タイトル通り、日本の「映画館」の歴史を、時系列で、写真 ポスター パンフレット モニターその他で以って、大規模ではないものの 解りやすく 押さえるべき所はしっかりと押さえた 好感の持てる企画展だった。

関東大震災前の幟旗を斜めに数多立てた着色写真は、映画がいかに庶民の娯楽の王道だったかを物語り、震災後の浅草六区の 芋を洗うが如くの人の頭の数から 当時の浅草がいち早く復興し 東京一の大繁華街だったかが手に取る様に見え、戦後、主要な街々に映画館が建ち始めた時代のそれは、いずれも瀟洒な凝った造りの建築で 映画というものが人々にとって どれ程とっておきのお出掛けの場だったかを象徴しており、60年代には ATG作品を主に掛けていたアートシアター新宿で公開された作品ポスターも貼られ ATG好きの私は「あぁ、もう少し早く生まれてさえいれば、アートシアター新宿に、あの作品もこの作品も足を運んで観られたのに!」と唇を噛んだ。

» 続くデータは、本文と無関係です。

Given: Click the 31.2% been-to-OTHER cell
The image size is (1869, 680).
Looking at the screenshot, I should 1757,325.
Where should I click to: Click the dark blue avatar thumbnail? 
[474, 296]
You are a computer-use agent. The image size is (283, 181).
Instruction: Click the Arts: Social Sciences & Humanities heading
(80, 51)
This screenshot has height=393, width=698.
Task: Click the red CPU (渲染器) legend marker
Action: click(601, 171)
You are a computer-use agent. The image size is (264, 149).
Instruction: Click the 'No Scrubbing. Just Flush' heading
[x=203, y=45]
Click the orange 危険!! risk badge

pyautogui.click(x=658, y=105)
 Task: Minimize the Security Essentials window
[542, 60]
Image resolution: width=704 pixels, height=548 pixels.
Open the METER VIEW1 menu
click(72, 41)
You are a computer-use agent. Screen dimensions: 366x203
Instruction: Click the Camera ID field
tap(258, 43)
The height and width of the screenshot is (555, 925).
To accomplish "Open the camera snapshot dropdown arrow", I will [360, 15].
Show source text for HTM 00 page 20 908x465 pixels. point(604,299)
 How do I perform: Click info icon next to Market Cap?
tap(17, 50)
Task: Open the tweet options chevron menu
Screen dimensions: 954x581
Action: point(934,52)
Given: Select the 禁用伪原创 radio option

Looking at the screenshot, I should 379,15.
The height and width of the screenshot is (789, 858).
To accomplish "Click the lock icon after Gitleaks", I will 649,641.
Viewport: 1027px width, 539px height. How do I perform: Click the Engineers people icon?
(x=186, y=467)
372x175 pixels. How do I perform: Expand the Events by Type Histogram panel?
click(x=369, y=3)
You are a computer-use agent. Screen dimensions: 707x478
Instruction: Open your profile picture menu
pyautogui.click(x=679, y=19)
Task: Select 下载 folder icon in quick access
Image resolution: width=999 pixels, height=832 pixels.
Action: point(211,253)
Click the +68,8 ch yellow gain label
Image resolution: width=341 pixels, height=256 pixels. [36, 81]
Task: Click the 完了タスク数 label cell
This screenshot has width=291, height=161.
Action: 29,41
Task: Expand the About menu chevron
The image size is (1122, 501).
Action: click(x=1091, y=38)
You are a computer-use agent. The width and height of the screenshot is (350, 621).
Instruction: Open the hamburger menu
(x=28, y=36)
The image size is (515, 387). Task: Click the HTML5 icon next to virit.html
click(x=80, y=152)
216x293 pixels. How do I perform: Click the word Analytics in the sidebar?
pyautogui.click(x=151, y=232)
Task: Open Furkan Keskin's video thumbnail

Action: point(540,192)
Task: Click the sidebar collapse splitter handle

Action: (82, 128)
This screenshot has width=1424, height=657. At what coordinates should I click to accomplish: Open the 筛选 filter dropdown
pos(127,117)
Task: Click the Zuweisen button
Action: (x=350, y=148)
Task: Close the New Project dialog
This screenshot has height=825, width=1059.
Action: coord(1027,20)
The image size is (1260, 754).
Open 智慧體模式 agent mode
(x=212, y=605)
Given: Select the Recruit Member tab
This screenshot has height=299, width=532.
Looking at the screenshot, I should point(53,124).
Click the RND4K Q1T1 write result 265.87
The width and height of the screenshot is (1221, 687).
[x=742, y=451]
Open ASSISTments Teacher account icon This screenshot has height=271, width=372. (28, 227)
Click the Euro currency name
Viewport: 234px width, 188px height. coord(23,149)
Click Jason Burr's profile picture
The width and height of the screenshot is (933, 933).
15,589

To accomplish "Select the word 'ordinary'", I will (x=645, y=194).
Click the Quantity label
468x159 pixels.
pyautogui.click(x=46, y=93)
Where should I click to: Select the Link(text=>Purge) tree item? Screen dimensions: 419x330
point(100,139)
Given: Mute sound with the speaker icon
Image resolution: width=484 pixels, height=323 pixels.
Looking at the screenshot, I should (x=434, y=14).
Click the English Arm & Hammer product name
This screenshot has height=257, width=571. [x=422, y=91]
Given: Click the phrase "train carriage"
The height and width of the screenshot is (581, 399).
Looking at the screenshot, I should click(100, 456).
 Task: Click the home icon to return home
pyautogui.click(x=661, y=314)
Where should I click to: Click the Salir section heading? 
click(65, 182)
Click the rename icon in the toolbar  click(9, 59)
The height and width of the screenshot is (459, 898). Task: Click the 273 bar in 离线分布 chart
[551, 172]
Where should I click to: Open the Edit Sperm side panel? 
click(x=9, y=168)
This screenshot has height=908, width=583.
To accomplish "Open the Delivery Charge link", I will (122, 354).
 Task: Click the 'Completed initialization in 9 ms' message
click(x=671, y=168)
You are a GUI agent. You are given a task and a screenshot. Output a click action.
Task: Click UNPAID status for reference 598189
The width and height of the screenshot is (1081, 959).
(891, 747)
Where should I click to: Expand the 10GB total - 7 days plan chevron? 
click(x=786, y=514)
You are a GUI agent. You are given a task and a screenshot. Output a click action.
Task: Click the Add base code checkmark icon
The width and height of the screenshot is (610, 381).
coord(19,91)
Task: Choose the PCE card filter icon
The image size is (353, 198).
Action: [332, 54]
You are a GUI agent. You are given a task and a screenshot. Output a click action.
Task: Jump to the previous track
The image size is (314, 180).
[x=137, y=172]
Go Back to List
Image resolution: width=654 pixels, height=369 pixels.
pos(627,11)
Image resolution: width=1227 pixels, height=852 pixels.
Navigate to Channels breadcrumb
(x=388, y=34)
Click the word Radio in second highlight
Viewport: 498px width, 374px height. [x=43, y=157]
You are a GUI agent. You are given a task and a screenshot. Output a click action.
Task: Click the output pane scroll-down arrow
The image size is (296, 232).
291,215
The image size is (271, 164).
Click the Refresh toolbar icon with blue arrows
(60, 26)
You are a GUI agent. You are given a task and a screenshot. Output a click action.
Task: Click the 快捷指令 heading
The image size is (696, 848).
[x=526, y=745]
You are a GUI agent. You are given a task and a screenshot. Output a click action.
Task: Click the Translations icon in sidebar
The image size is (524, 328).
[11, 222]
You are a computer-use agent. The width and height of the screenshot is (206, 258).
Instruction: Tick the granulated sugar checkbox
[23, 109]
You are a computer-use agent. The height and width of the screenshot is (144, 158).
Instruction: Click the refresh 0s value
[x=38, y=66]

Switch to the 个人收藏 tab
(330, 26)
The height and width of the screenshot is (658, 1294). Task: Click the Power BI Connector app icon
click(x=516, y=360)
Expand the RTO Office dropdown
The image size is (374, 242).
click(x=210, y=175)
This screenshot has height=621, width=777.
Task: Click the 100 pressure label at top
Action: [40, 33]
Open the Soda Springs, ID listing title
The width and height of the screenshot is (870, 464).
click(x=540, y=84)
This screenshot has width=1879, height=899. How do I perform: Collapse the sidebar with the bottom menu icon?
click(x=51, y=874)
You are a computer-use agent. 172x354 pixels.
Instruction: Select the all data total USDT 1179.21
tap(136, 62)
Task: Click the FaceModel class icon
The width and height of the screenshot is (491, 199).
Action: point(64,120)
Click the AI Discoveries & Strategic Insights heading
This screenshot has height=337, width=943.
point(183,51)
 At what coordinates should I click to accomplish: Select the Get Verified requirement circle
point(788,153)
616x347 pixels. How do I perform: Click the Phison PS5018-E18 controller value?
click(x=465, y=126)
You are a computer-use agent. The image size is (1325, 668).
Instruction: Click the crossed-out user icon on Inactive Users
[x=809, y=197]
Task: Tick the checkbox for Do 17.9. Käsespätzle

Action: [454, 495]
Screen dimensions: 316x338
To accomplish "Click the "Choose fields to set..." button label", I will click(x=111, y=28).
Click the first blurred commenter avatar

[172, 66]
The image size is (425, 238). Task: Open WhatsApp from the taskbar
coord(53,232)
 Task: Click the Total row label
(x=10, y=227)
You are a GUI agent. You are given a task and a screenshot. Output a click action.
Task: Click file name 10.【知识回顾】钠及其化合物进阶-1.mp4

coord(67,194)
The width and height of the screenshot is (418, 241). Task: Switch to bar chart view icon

そして私がリアルタイムで体験しているミニシアターの時代のブースに来ると、聴き覚えのある女性のナレーションが流れているのに気がついた。
声を追って近づくとーーー
なんと! 同SSブロガーである事をきっかけに交流させて頂いていたドキュメンタリー映像作家の森田恵子さんの「まわる映写機 めぐる人生」が、モニターに映し出されていたのだ。
「まわる映写機 めぐる人生」は、私も公開時に観に行き、主にミニシアターを運営する方々や、映写技師さんのお仕事ぶりを取材した作品だった。
悲しい事に森田さんは、一年ほど前に、まるで まだみずみずしい果実がぽとりと木から落下してしまった様なあっけなさで、大病のために、この世からいなくなってしまったのだった。
私は観映後、森田さんに、「地方にもミニシアターってあるのかな?って気になっていたんですけど、頑張ってるミニシアターもあるんですね!」と笑顔を向けると、「はい、あるにはあるんですけど、東京に比べると、まだまだ少ないんですよ」と 淋しく笑顔を作られたのが忘れられない。
お育ちの良さが伺える とても品が良く物静かな方だった。

新たな発見と、再認識と、小さな悔しさと、思いもかけぬ懐かしさと悲しさ、といった ごったな感情を胸に、私は会場を後にした。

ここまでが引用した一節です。